LWW (Last-Write-Wins)
A conflict resolution strategy where concurrent updates are resolved by selecting the operation with the highest Lamport timestamp. Operations marked as LWW (e.g., vector3.set, color.set, string.set) compare timestamps during merge and keep only the most recent value.
Operation (otype)
An explicit, typed operation with a defined merge behavior. The otype field (e.g., 'vector3.add', 'node.insert') specifies both the data type and the merge semantics. Operations are flat data structures with fields like key (target node), path (property path), value, and operation-specific parameters.
Common operation categories:
- LWW operations:
*.set(last-write-wins based on Lamport time) - Additive operations:
*.add,*.concat,*.push(accumulate values) - Meta operations:
meta.undo,meta.redo(journal manipulation)
RLE (Run-Length Encoding)
A compression technique used in TextRope where consecutive characters inserted by the same agent are stored as a single span. Instead of storing individual characters, RLE stores multi-character strings, reducing memory usage and improving iteration performance. For example, typing "hello" results in one span item containing "hello" rather than five separate items.
SceneGraph
The computed hierarchical graph of nodes representing the current state of the collaborative scene. The scene graph is derived by applying the snapshot, then replaying the journal (skipping deleted entries), then applying pending edits. Nodes are stored in a flat dictionary keyed by unique node IDs, with parent-child relationships tracked via children arrays.
Snapshot
A compacted checkpoint of the scene graph state at a specific point in the journal. The snapshot includes:
- graph: The scene graph with all acknowledged operations applied
- vectorClock: The vector clock at the snapshot point
- journalIndex: Count of journal entries baked into this snapshot
Snapshots enable fast replay by avoiding reprocessing of old acknowledged messages. Soft-deleted messages (with deletedAt set) are excluded during snapshot compaction.
Tombstone
A soft-deleted node or text item that remains in the data structure for CRDT consistency. When a node is removed via node.remove, it is marked with deletedAt rather than being immediately purged. Tombstones allow other clients to correctly merge concurrent operations on deleted nodes. Tombstones are eventually garbage collected during compaction.
Vector Clock
A causal ordering mechanism tracking the logical clock of each client session. Represented as { [sessionId]: lamportTime }. Vector clocks enable detection of causal relationships between messages:
- If
clock_a[session] <= clock_b[session]for all sessions, then message A causally precedes message B - If neither clock dominates, the messages are concurrent
Used to merge clocks during synchronization: merged[session] = max(clock_a[session], clock_b[session]).

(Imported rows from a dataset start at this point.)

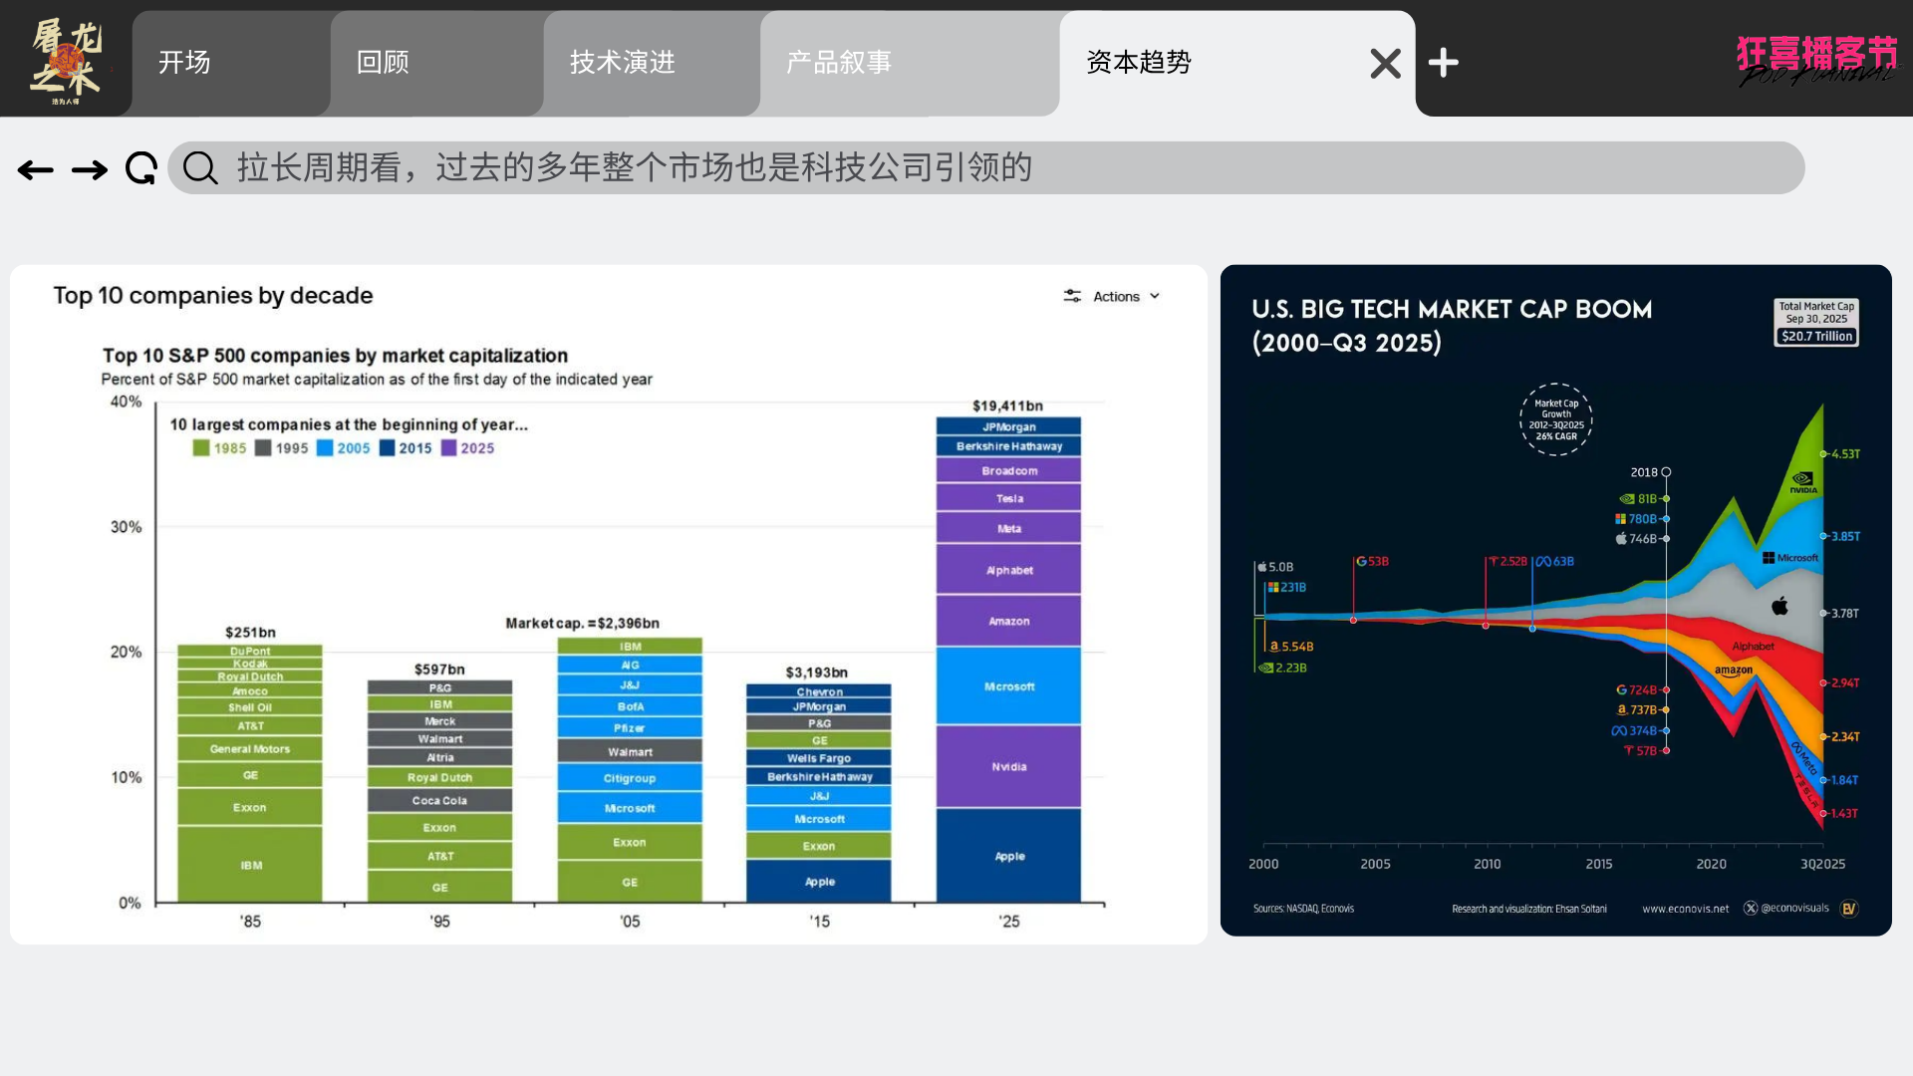The image size is (1913, 1076).
Task: Open the www.econovis.net link
Action: tap(1685, 909)
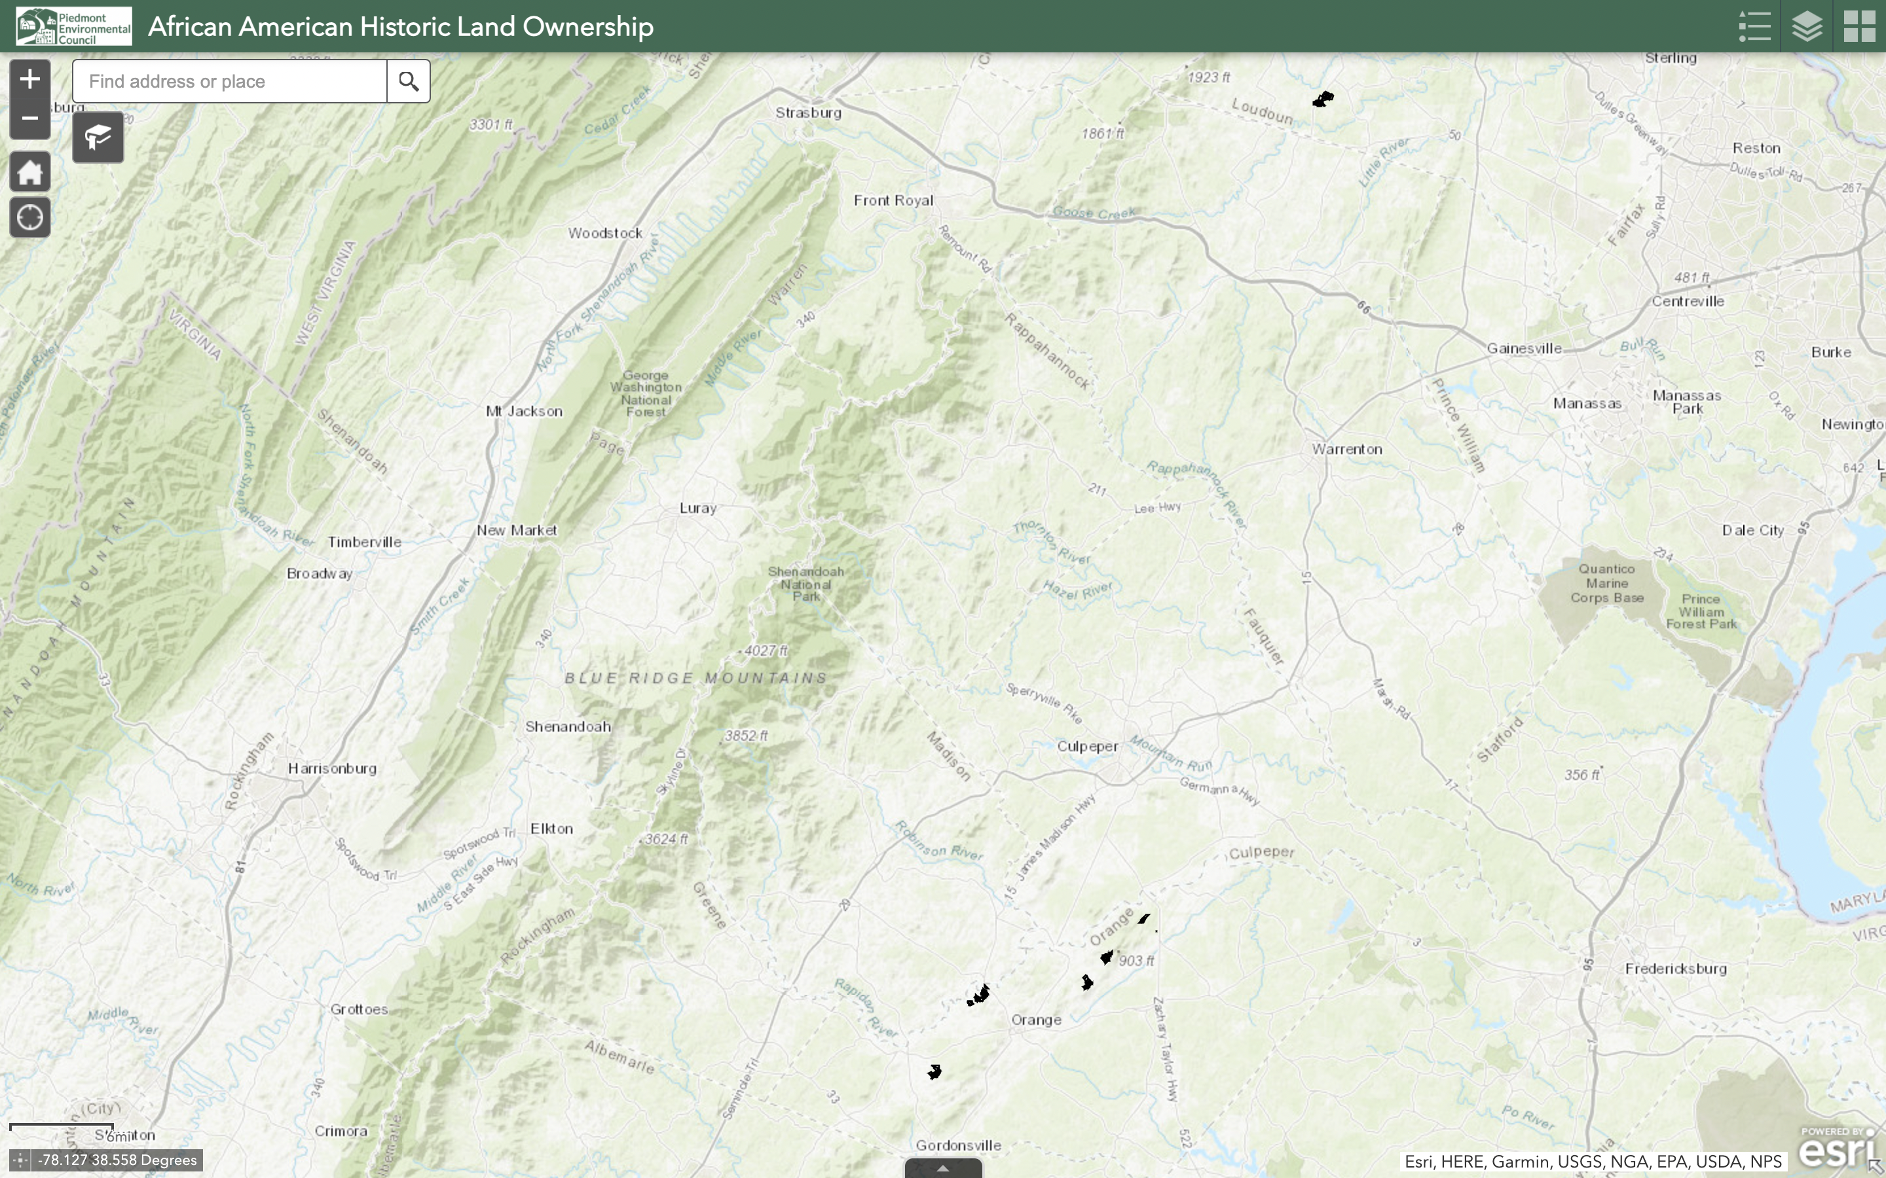Screen dimensions: 1886x1178
Task: Open the Basemap Gallery grid icon
Action: coord(1859,26)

YATA (Yet Another Transformation Approach)
A text CRDT ordering algorithm that reduces interleaving of concurrent edits compared to pure RGA (Replicated Growable Array). YATA orders insertions by:
- Lamport timestamp (higher timestamp inserts first)
- Parent position (if timestamps equal, compare parent positions)
- Agent ID (if still equal, use agent ID for deterministic ordering)
This ensures that concurrent edits from the same agent stay together, improving collaborative editing quality.